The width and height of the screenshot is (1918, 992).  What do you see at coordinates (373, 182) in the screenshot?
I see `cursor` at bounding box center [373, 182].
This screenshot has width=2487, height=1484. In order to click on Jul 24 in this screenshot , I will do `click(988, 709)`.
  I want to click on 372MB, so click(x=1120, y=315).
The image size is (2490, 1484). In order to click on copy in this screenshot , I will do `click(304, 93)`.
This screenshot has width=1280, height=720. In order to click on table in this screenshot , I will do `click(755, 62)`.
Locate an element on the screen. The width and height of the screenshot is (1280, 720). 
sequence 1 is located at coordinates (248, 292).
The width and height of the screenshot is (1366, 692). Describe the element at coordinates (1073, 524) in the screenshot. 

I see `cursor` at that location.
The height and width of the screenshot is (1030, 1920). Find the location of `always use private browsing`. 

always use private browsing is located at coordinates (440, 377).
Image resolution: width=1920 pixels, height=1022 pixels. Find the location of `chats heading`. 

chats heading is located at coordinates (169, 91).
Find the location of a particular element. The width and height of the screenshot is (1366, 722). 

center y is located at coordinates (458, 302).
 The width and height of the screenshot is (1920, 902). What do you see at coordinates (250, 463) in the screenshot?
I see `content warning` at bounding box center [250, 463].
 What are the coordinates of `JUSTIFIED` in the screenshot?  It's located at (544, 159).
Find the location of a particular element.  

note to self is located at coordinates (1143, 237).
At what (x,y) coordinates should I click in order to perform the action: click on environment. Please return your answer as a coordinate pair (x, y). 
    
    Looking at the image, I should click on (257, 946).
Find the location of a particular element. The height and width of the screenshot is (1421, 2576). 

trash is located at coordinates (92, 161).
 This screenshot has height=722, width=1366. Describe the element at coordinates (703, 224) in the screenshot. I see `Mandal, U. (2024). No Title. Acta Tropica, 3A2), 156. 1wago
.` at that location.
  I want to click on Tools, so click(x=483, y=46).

=======

■ STATED PROBLEM ■
Rewrite the records as a numbered list, starting with the first line and going on through the line that contains "The image size". Omit any blank lines.

■ SOLUTION ■
1. The width and height of the screenshot is (1918, 992).  What do you see at coordinates (373, 182) in the screenshot?
2. I see `cursor` at bounding box center [373, 182].
3. This screenshot has width=2487, height=1484. In order to click on Jul 24 in this screenshot , I will do `click(988, 709)`.
4.   I want to click on 372MB, so click(x=1120, y=315).
5. The image size is (2490, 1484). In order to click on copy in this screenshot , I will do `click(304, 93)`.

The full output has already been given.